◆ **REQUIRED ACTION**: In the text on modern application architecture, rewrite the part from "This scarcity is" to "or on-prem setup.", replacing "AWS" with "Azure".

Start of EXERCISE TEXT

Earlier this year, Cerbos co-founder and Chief Product Officer Alex Olivier took the stage at DevDays Europe alongside experts Kenneth Rohde Christiansen, Paul Dragoonis, Romano Roth, and Victor Lyuboslavsky. Their panel discussion “Building the Future: Trends in Modern Application Architecture” tackled everything from AI’s impact on cloud infrastructure to the perennial microservices vs. monolith debate.
You don’t need to have heard the panel to follow along, but if you’re curious, you can check out the recording above. Let’s dive in.
It’s impossible to discuss modern architecture today without addressing the AI revolution. Alex Olivier noted that many teams are now re-architecting systems to accommodate AI workloads, especially the heavy compute demands of training and running large models. One current pain point is access to GPUs and other AI accelerators in the cloud. Demand is so high that cloud GPU capacity is scarce and coveted.
This scarcity is pushing companies to get creative. Alex explained that DevOps and product teams are collaborating to “move the compute to where the GPUs are available.” In practice, this often means adopting a multi-cloud or hybrid cloud strategy. A company that once deployed everything to AWS might now also burst into Google Cloud to leverage specialized TPUs for an ML model. Suddenly, teams must provision resources across cloud providers and even on-premises environments, and ensure those components can securely talk to each other. Frameworks like SPIFFE/SPIRE can help by providing a cloud-agnostic way to assign cryptographic identities to workloads across environments. In other words, organizations are seeking portability and workload identity federation so that an AI service running on Google Cloud can authenticate and integrate with services in their AWS or on-prem setup.
The panel also discussed the rise of on-premises AI and specialized hardware at the edge. With device makers adding NPUs to laptops and phones, some AI tasks can run locally. Kenneth pointed out examples like Microsoft’s Copilot integration on PCs. However, Alex cautioned that the most cutting-edge models will likely remain available only via cloud APIs or hosted services. You might run a smaller open-source model like Llama 3 on your own hardware, but if you need the latest GPT-5 or a multimodal model, you’re probably going to “push your compute” to a cloud provider’s data center.
Victor Lyuboslavsky added that some companies try to mandate local-only AI usage to avoid sharing sensitive data with cloud providers, but developers often chafe at the reduced capabilities. Local models simply aren’t as powerful or convenient as their cloud-hosted counterparts. This tension is driving interest in privacy-preserving AI and hybrid approaches. For example, using local AI for certain tasks while calling out to cloud APIs for others, all within one application.

End of EXERCISE TEXT
Start of DATASET EXTRACT

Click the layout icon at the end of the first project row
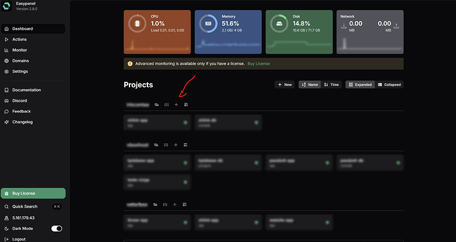This screenshot has height=242, width=456. (x=186, y=105)
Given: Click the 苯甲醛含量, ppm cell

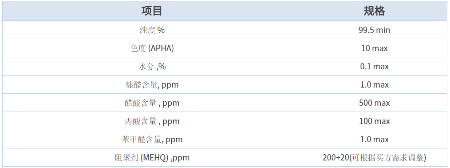Looking at the screenshot, I should click(x=152, y=139).
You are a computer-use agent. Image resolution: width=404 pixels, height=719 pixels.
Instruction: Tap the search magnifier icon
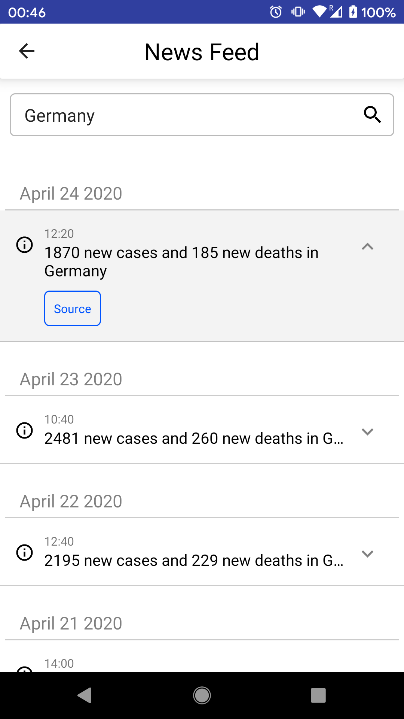(372, 115)
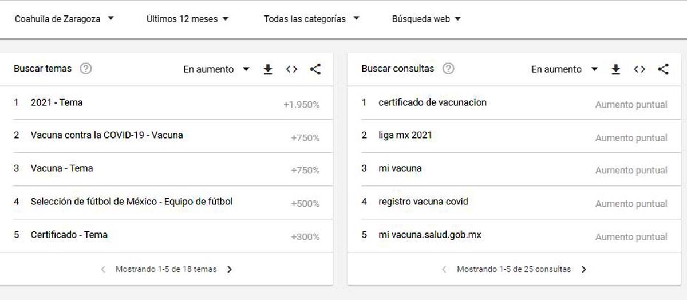Image resolution: width=687 pixels, height=300 pixels.
Task: Share the Buscar temas panel
Action: pyautogui.click(x=315, y=69)
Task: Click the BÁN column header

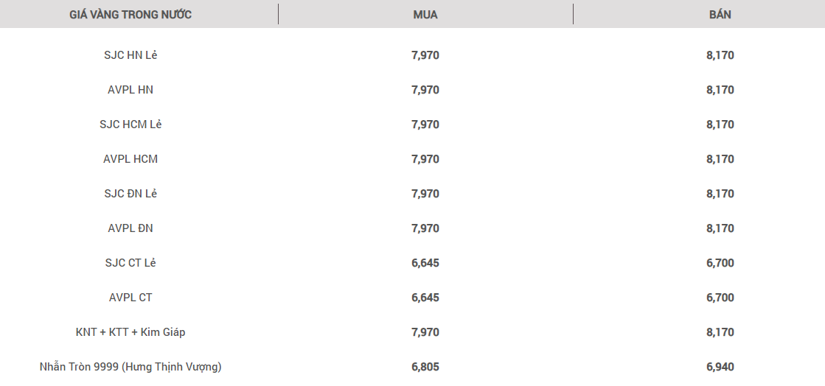Action: click(x=720, y=15)
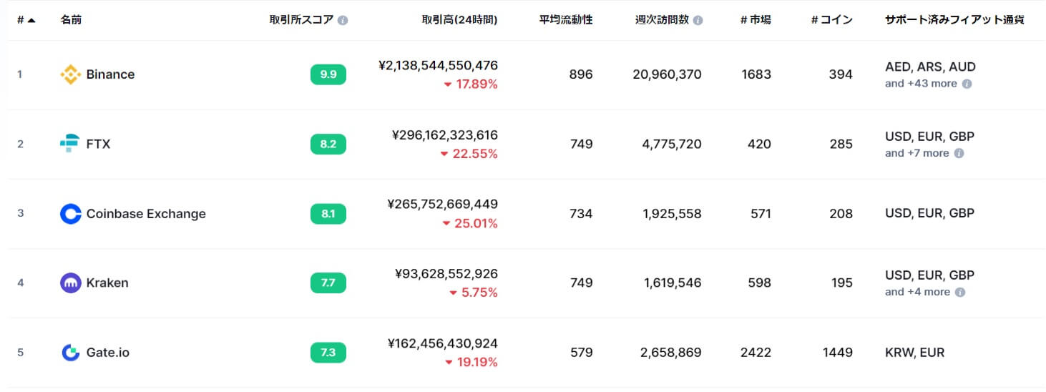The image size is (1046, 392).
Task: Click the 9.9 score badge for Binance
Action: (x=328, y=74)
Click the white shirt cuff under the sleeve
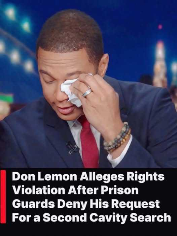The height and width of the screenshot is (236, 177). click(120, 155)
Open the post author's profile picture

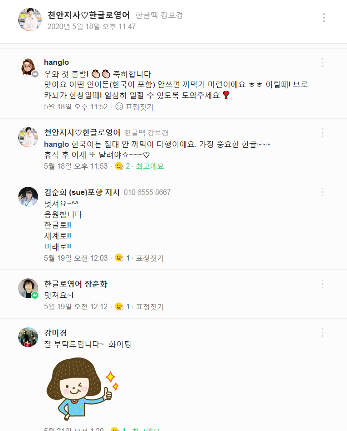click(x=30, y=19)
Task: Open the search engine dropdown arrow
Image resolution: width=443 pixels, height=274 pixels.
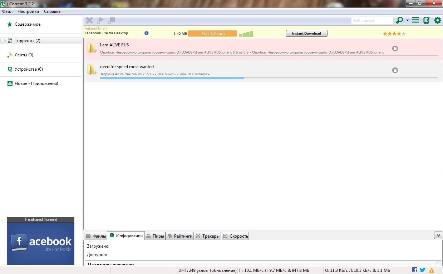Action: coord(407,20)
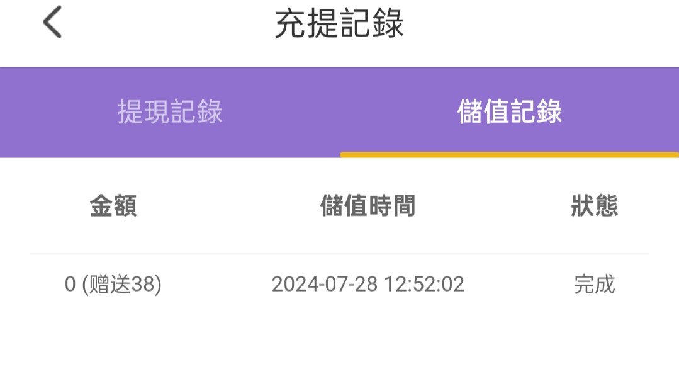The height and width of the screenshot is (391, 679).
Task: Click the date 2024-07-28 in the record
Action: coord(324,285)
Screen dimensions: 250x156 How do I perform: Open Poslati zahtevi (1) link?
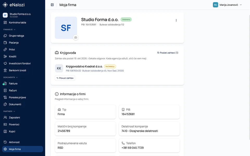167,53
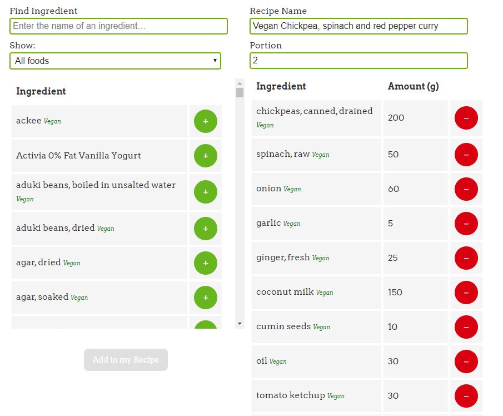Remove coconut milk from recipe
The image size is (503, 416).
(466, 293)
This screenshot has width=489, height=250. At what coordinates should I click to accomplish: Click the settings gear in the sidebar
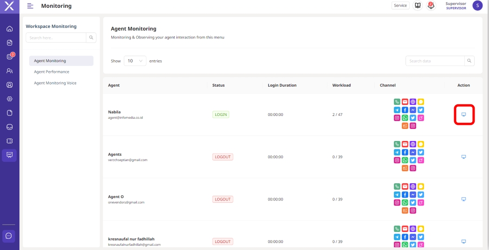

End of DATASET EXTRACT

◆ **WRITTEN REPLY**:
This scarcity is pushing companies to get creative. Alex explained that DevOps and product teams are collaborating to “move the compute to where the GPUs are available.” In practice, this often means adopting a multi-cloud or hybrid cloud strategy. A company that once deployed everything to Azure might now also burst into Google Cloud to leverage specialized TPUs for an ML model. Suddenly, teams must provision resources across cloud providers and even on-premises environments, and ensure those components can securely talk to each other. Frameworks like SPIFFE/SPIRE can help by providing a cloud-agnostic way to assign cryptographic identities to workloads across environments. In other words, organizations are seeking portability and workload identity federation so that an AI service running on Google Cloud can authenticate and integrate with services in their Azure or on-prem setup.